P. B. Shelley
ODA AL VIENTO DEL OESTE
versión de Manuel Moya
I
Oh, salvaje Viento del Oeste, hálito del Otoño,
tú, de cuya invisible presencia se alejan
las hojas muertas, como espectros huideros de un mago,
en pútridas multitudes, gualdas, negras,
pálidas y de rojos desvaídos; oh, tú,
que a las aladas semillas empujas hacia su oscuro lecho invernal
donde frías y abatidas restarán,
como cadáveres en su tumba,
hasta que tu azul hermana, la Primavera,
haga soplar su clarín sobre la soñadora tierra y llene
(portando leves tallos cual rebaños que triscaran en el aire)
con vivos colores y fragancias el llano y la montaña;
oh indómito Espíritu, que por doquier te agitas,
si ahora destructor, protector más tarde,
¡escucha, oh, escucha!
II
Tú, por cuyo ímpetu sobre la alta vibración del cielo,
nubes solitarias cual marchitas hojas caen a tierra,
sacudidas por el espeso follaje del Cielo y del Mar,
heraldos de la lluvia y del relámpago; dispersas van
por el espacio azul de tu oleaje,
como alborotado y brillante cabello sobre la cabeza
de una ménade, desde el extremo púrpura
del horizonte hasta lo más alto del cielo,
como el pelo rizado de la tormenta que viene; tú, canto fúnebre
del año que agoniza, para quien esta noche que declina
vendrá a ser la cúpula del gran sepulcro,
cerrado bajo tu congregada fuerza de vapores,
de cuya densa atmósfera estallarán
denso aguaje, fuego y granizo, ¡escucha, escucha!
III
Tú, que has despertado de sueños estivales
al Mediterráneo añil, donde yacía,
mecido por el vaivén de sus limpias corrientes,
en una isla volcánica sobre la bahía de Baia,
y que en sueños has visto vetustos palacios y torres
temblorosas bajo la dura claridad del oleaje,
cubiertos de azulado musgo y de tan puras flores
que al describirlas hasta los sentidos parecen declinar;
tú, a cuyo paso los limpios poderes del Atlántico
se hunden en el abismo, mientras en el fondo marino,
las flores y las algas que hacen posible
los marchitos bosques del océano
reconocen tu voz y de golpe se alzan pavorosos
temblando y desnudándose, ¡escucha, escucha!
IV
Si fuera yo una hoja marchita que tú arrastraras,
si fuera agitada nube que a ti te arrastrara,
una ola que latiera bajo tu poder y contigo
compartiera tu fuerza, si bien con menos libertad
que tú, ¡oh, incontrolable!; o si al menos fuera yo
como fui en mi juventud y pudiese ser
compañero tuyo en tu deambular por los cielos,
como antaño, cuando dejar atrás tu rapidez
era sólo una ilusión, nunca te hubiera rezado
en mi dolorosa miseria.
¡Oh, álzame como si fuera ola, hoja o nube
hasta caer sobre las espinas de la vida! ¡Sangro!

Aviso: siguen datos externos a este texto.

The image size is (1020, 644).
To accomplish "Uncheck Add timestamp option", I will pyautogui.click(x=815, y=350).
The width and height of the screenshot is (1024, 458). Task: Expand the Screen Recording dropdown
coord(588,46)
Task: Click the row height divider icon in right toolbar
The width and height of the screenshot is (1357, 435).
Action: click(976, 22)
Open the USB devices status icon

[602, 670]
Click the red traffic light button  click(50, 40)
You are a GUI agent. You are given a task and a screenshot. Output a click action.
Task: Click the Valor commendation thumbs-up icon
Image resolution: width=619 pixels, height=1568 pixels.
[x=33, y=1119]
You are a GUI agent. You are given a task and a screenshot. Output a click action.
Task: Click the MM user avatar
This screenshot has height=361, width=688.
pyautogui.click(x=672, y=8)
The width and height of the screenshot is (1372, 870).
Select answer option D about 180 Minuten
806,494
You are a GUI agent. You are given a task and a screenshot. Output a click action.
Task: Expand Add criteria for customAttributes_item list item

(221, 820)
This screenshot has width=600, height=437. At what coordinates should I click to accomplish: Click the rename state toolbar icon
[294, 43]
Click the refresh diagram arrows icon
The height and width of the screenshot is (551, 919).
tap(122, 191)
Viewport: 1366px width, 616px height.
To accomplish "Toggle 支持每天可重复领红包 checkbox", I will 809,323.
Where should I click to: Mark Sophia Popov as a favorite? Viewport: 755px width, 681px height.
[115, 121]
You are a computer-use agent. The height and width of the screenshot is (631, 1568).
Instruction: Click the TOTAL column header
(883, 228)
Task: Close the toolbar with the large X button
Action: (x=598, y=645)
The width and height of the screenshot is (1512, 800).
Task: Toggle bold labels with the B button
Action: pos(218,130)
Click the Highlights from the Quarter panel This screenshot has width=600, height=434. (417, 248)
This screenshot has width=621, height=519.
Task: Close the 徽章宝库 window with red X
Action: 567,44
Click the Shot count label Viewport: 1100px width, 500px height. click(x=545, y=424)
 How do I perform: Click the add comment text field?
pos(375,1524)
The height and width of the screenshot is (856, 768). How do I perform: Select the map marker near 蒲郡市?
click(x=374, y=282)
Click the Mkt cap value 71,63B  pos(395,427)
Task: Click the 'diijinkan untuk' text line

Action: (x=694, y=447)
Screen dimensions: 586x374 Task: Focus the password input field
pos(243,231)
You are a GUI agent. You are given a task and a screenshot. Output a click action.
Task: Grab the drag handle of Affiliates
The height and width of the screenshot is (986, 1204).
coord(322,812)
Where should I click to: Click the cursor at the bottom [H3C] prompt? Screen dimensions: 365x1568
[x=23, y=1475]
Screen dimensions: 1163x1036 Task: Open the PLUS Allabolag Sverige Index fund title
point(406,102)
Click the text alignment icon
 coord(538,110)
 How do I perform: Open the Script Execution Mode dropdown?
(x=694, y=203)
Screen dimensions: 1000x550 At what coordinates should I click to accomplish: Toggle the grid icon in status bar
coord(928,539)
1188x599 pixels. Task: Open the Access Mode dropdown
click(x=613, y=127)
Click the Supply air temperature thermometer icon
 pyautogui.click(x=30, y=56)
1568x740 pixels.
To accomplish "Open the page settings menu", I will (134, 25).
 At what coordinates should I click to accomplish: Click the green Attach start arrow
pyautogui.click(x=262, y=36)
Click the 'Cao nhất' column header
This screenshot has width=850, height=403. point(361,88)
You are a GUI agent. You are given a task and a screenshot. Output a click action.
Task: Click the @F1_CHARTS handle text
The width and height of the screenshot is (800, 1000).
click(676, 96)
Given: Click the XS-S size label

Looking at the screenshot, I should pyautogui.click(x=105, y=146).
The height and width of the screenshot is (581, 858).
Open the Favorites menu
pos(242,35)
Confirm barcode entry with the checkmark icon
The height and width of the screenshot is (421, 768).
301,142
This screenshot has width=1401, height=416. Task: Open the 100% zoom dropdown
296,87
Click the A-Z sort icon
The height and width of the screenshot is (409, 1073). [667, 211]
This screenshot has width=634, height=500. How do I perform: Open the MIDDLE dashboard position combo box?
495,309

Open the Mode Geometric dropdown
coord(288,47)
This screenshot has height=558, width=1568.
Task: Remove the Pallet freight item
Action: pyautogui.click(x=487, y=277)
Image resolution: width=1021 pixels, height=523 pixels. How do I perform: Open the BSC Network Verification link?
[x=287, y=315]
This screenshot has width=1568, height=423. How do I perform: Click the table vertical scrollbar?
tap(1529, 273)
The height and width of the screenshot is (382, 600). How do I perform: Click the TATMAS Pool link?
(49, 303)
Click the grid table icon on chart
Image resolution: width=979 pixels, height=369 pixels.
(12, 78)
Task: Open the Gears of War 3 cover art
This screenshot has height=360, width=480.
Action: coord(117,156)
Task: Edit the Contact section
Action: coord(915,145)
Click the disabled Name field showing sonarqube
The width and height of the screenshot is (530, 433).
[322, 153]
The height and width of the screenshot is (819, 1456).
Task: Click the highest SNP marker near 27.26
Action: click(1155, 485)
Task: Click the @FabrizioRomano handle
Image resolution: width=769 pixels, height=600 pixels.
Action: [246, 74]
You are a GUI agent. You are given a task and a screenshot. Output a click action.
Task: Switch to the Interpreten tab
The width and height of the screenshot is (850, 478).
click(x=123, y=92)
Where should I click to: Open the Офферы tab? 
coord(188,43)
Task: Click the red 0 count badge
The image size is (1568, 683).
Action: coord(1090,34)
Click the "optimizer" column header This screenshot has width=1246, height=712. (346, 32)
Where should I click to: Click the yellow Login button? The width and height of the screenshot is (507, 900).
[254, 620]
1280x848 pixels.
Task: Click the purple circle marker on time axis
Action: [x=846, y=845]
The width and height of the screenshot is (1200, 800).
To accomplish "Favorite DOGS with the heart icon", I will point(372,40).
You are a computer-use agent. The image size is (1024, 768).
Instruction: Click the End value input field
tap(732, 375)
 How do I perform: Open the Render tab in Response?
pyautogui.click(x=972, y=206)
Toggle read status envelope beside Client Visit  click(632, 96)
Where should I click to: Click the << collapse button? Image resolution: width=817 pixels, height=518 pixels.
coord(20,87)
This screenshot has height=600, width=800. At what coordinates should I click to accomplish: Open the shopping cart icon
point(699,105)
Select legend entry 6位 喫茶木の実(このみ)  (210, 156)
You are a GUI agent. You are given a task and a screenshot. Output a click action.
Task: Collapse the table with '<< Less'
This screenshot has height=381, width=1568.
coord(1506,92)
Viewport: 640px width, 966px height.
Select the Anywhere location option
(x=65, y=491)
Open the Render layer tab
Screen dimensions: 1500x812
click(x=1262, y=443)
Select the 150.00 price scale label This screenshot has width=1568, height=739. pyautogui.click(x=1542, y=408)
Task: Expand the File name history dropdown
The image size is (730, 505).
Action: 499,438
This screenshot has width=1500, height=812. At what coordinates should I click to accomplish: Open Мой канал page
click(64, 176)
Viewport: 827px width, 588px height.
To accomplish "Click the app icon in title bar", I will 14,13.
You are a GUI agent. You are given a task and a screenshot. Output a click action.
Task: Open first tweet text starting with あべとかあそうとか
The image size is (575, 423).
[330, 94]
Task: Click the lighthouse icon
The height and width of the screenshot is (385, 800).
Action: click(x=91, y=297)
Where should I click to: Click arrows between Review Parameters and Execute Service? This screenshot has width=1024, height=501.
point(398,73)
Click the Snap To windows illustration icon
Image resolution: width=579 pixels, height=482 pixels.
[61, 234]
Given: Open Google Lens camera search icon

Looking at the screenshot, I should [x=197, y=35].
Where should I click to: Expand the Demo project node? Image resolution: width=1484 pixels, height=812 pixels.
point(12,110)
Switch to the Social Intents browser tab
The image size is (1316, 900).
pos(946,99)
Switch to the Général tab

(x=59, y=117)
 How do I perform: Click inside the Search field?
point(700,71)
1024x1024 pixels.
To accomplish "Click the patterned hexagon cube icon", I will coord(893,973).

Un pesado número de horas ha encadenado y arrodillado
a quien tanto se te parecía: veloz y orgulloso, indómito.
V
Hazme tu lira, como lo es aún el bosque:
¡mis hojas caen tan muertas como las suyas!
El clamor de tus potentes armonías tomará
de ambos un profundo tono otoñal,
melodioso pese a su tristeza. ¡Haz de ti, Espíritu Indómito,
mi propio espíritu! ¡Unámonos en la tempestad!
¡Esparce mis marchitos pensamientos por el universo
como si fueran hojas caídas para así dar paso a una vida nueva!
¡Y siembra por el espacio, desde el vértigo de estos versos,
cenizas y pavesas, como las de un fuego aún no apagado,
mi palabra para los pueblos y los hombres!
¡Sé, por mis labios, para la adormecida tierra,
la trompeta de una profecía! ¡Oh, Viento!,
si el Invierno ya está aquí, ¿es que puede demorarse ya la Primavera?